|Conditional cash transfers
|Social services, cash transfers
|Emanuela Galasso, Pedro Carneiro, Theresa Jones
|World Bank, Ministry of Planning
Chile Solidario was an innovative poverty program set up to target extremely poor families in Chile who were not accessing the social welfare services to which they were entitled. It provided a coordinated approach to help families access social services, including regular social worker visits, in addition to cash subsidies such as child allowances. When the program was evaluated, the government sought to better understand how to successfully reach families in extreme poverty and encourage them to take up programs for which they were eligible. The goal was to see whether a more targeted approach, including using a social workers, would help boost incomes and stabilize housing, among other things. The program was launched in 2002 with World Bank support. In 2009 it was replaced by a conditional cash transfer program called Ingreso Etico Familiar, with a targeted cash transfer supplemented by a conditional cash transfer related to children’s schooling and health and a conditional cash transfer to promote female labor force participation and learning outcomes.
During the period the program was rolled out between 2002 and 2006, some 225,000 families in poor areas of Chile were enrolled. They were assigned a social worker to help them identify and apply for services for which they were eligible and received gradually decreasing cash subsidies over a five-year period.

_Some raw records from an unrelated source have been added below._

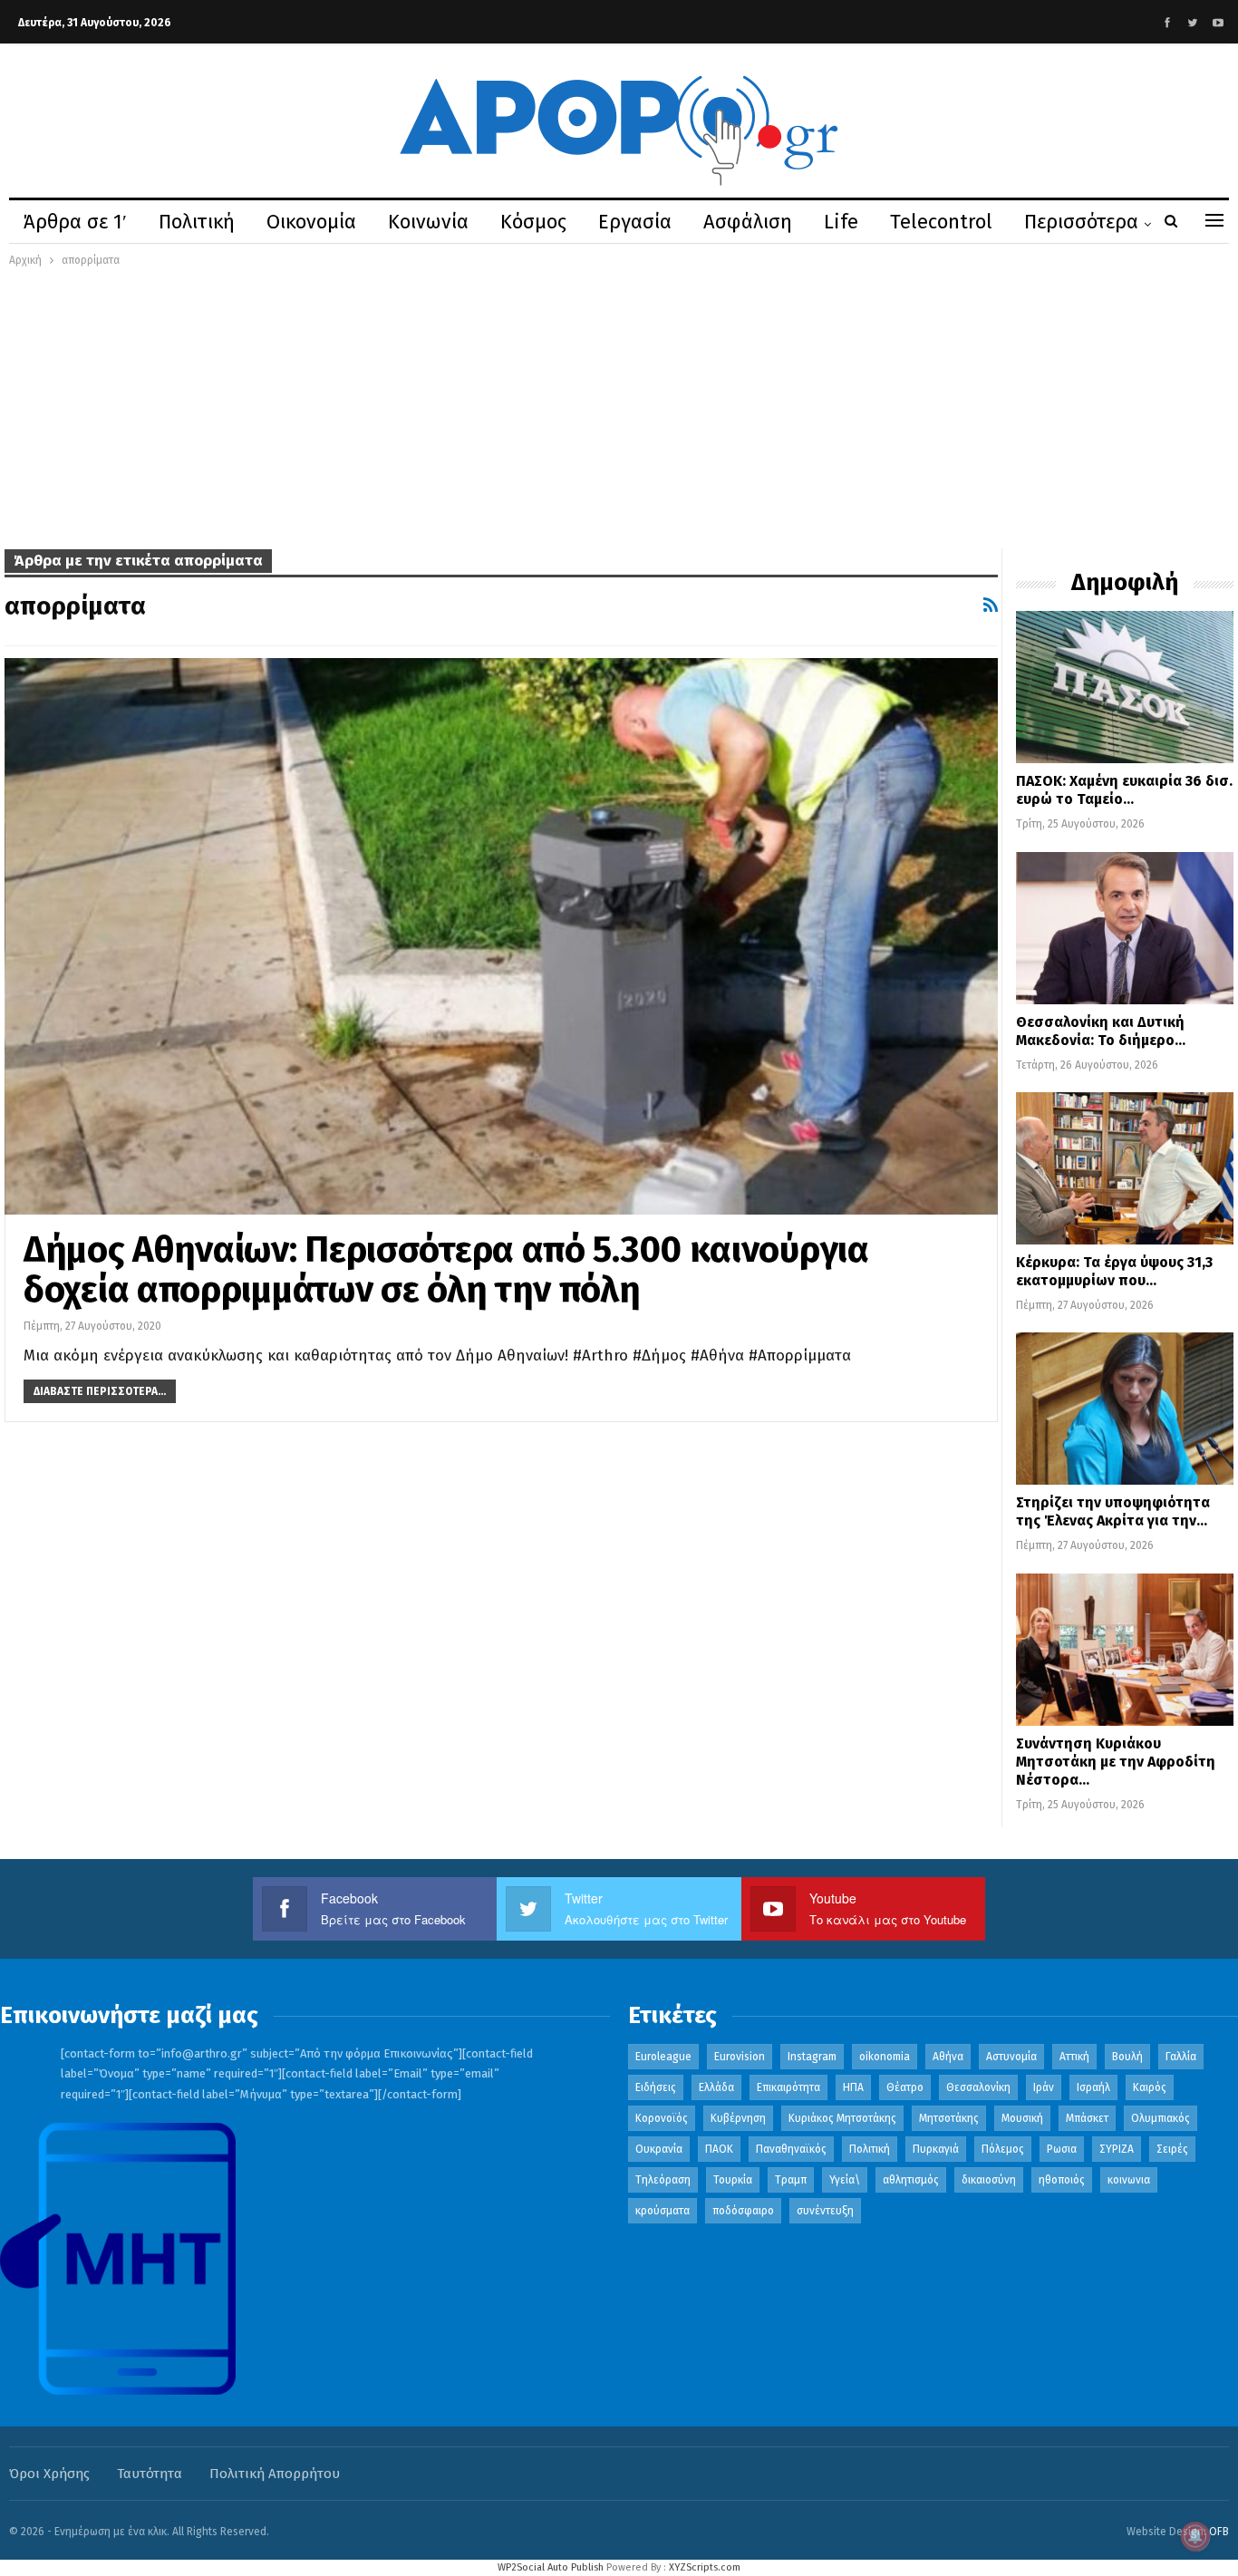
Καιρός (1149, 2087)
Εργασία (635, 221)
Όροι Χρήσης (49, 2473)
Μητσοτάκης (949, 2118)
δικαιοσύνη (989, 2180)
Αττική (1074, 2056)
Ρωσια (1062, 2149)
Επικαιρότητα (788, 2087)
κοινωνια (1128, 2180)
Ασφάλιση (747, 221)
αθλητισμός (911, 2180)
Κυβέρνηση (738, 2118)
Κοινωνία (428, 221)
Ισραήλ (1093, 2087)
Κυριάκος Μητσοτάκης (842, 2118)
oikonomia (884, 2056)
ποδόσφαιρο (743, 2210)
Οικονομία (311, 221)
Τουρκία (732, 2180)
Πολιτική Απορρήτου (274, 2473)
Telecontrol (941, 221)
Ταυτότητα (149, 2473)
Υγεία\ (844, 2180)
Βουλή (1127, 2056)
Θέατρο (905, 2087)
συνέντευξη (825, 2210)
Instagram (812, 2056)
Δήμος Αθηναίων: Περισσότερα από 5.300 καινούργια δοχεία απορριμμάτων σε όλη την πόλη (446, 1270)
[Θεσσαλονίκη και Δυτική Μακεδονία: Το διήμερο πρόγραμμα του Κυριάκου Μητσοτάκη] (1124, 928)
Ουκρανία (658, 2149)
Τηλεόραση (663, 2180)
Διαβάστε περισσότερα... (100, 1391)
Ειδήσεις (655, 2087)
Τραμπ (791, 2180)
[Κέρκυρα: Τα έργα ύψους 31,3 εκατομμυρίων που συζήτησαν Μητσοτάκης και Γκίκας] (1124, 1168)
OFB (1219, 2531)
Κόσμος (533, 221)
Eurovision (739, 2056)
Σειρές (1172, 2149)
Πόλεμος (1003, 2149)
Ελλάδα (716, 2087)
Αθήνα (948, 2056)
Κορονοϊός (661, 2118)
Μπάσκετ (1087, 2118)
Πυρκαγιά (936, 2149)
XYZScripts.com (704, 2567)
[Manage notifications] (1195, 2536)
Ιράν (1043, 2087)
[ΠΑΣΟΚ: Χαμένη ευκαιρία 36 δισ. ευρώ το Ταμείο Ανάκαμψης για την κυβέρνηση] (1124, 687)
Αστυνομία (1011, 2056)
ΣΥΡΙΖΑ (1116, 2149)
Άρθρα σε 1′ (75, 221)
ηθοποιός (1062, 2180)
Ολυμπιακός (1160, 2118)
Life (841, 221)
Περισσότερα (1081, 221)
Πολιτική (197, 221)
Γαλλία (1180, 2056)
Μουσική (1022, 2118)
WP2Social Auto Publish (551, 2567)
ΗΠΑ (853, 2087)
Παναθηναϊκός (791, 2149)
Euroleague (663, 2056)
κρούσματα (662, 2210)
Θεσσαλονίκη (978, 2087)
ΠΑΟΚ (719, 2149)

To analyze the impact of the program, researchers compared families just above the cut-off point for eligibility, with those just below. By employing this method, called regression discontinuity design, researchers could attribute differences in use of assistance programs, in employment and in income, among other measurements, to participation in the program. The evaluation combined information from administrative records used by the government to identify people eligible for social programs, with survey data collected specifically for the evaluation. The survey data was used for more detailed and in-depth measurements of psychological outcomes and income.
Chile Solidario led to families becoming better connected to the welfare system, particularly in terms of taking up the child allowance for which they were eligible and using employment programs. Howeverm there was no impact on employment or housing conditions, two important indicators of wellbeing. As the evaluation concluded, connecting households with social services was not enough to produce significant gains in their wellbeing.